Po ciężkich godzinach lotu, płaczu, szlochach i pobłażliwych spojrzeniach innych pasażerów, w końcu wylądowałam. Tempo w jakim opuściłam lotnisko można porównać do prędkości światła. Zatrzymałam pierwszą lepszą taksówkę i wskazałam adres. Po 15 minutach byłam na miejscu. Gdy tylko wysiadłam z auta ugięły się pode mną nogi. A co jeśli to jakaś pomyłka? Co jeżeli ktoś ukradł mu telefon i zrobił sobie głupi żart? Albo jeszcze gorzej - co jeśli coś strasznego się stało? Droga pod jego drzwi ciągnęła się niemiłosiernie, nawet pomimo tego, że skakałam co trzy schody. Numer 56, Jego numer...
Zadzwoniłam do drzwi, nic.
Drugi raz.
Trzeci raz.
Spanikowana sięgnęłam pod wycieraczkę, wiedziałam, że znajdę tam klucze. Harry był taki bezmyślny...
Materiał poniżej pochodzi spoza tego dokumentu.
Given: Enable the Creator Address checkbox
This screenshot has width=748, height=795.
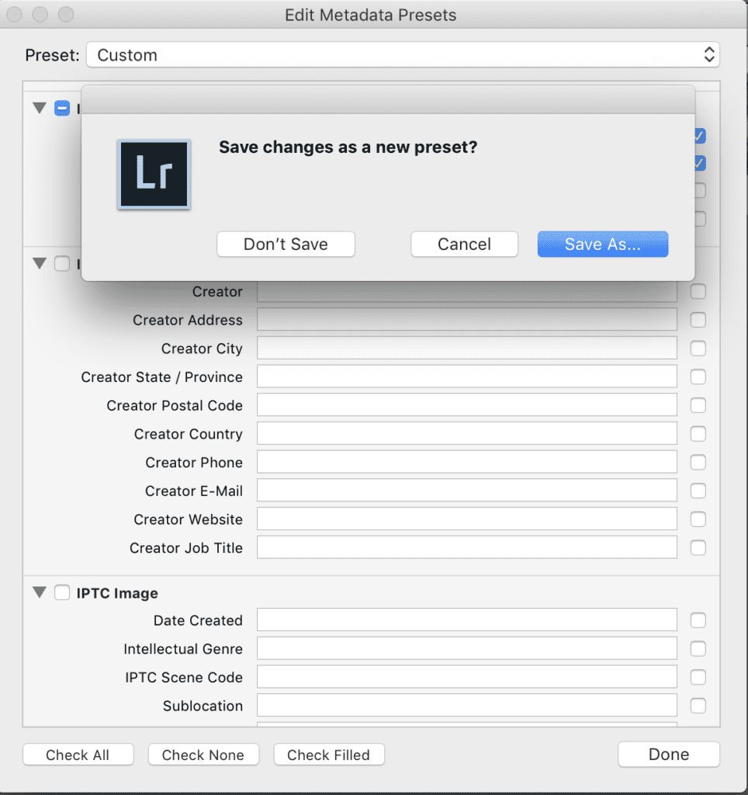Looking at the screenshot, I should coord(698,319).
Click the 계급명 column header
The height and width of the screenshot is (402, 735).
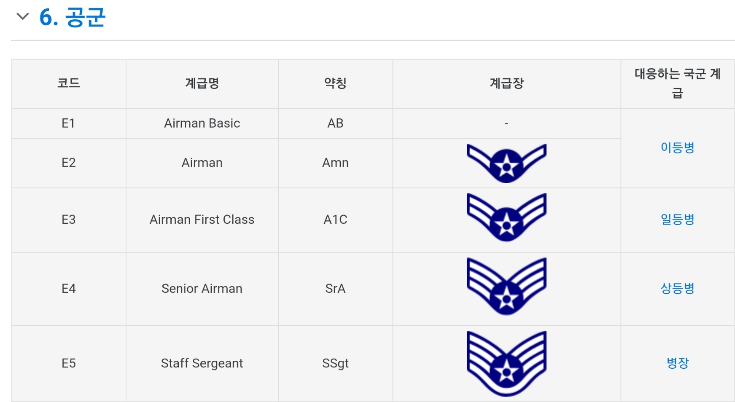tap(202, 83)
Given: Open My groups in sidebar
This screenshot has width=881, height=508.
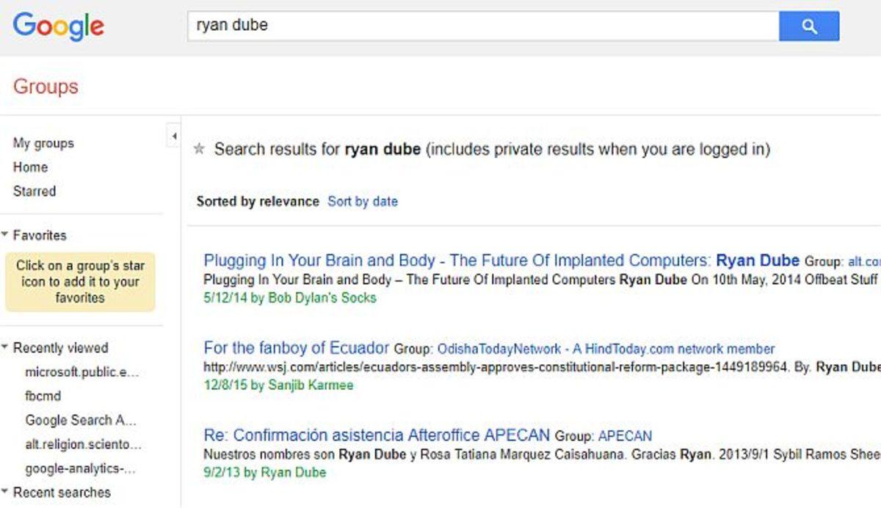Looking at the screenshot, I should (43, 143).
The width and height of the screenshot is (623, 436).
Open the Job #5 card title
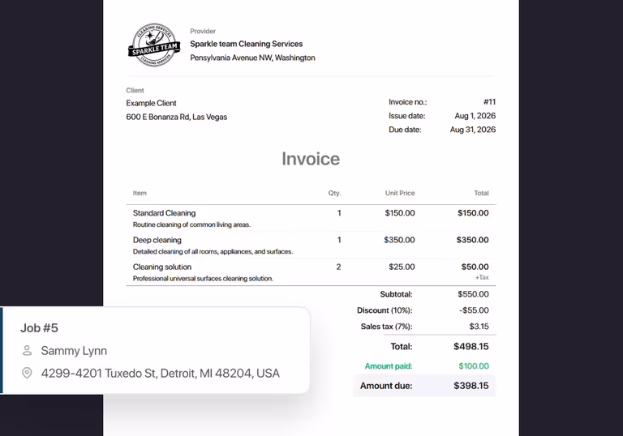coord(39,328)
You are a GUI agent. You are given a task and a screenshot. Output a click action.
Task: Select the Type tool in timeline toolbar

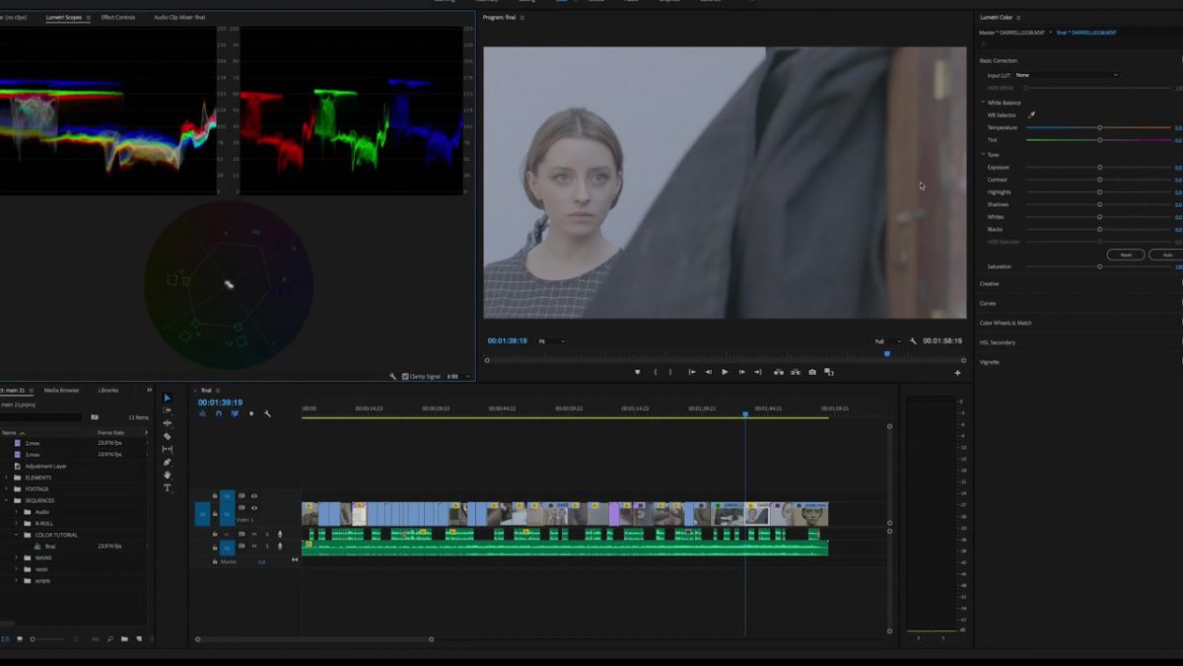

Drzwi skrzypiały, gdy je otwierałam. Już w holu zobaczyłam puste butelki po alkoholu. Przeraziłam się. To na pewno Jego mieszkanie?
Szłam dalej.
Nie znalazłam go w kuchni ani sypialni. W salonie zauważyłam tylko więcej butelek i stertę opakowań po pizzy. Szybkim krokiem przemknęłam do łazienki. Upadłam na kolana. Leżał tam. Taki bezbronny. Taki... naćpany? Opierając się plecami o wannę uważnie mnie obserwował. W lewej ręce mocno trzymał butelkę z trunkiem. W prawej pustą saszetkę. Podejrzewałam co mogło się w niej znajdować. Popatrzyłam mu w oczy - one pozwoliły mi dowiedzieć się wszystkiego. Ruszał ustami, ale nie bardzo był w stanie coś powiedzieć. Ja również nie wiedziałam co zrobić. Na czworakach podeszłam bliżej, pociągnął mnie za koszulkę i powodując, że upadłam na ziemię wtulił się w moją rękę. Zamknął oczy. Siedziałam w takiej pozycji sparaliżowana ponad godzinę. Wciąż nie wierzyłam, nie wiedziałam co się dzieje. Próbowałam poukładać sobie to wszystko, wymyślić plan jak mogę mu pomóc. Bo raczej ściąganie policji i karetki nie było najlepszym wyjściem, zniszczyłabym wszystko na co tak ciężko pracował - a raczej nie ja tylko paparazzi wzbogacający się na cudzym nieszczęściu. Od nadmiaru problemów rozbolała mnie głowa. Szybkim, zwinnym ruchem wyciągnęłam mu butelkę z dłoni, upiłam kilka łyków. To będzie naprawdę długa noc - pomyślałam po czym po raz kolejny dzisiejszego dnia zaczęłam płakać.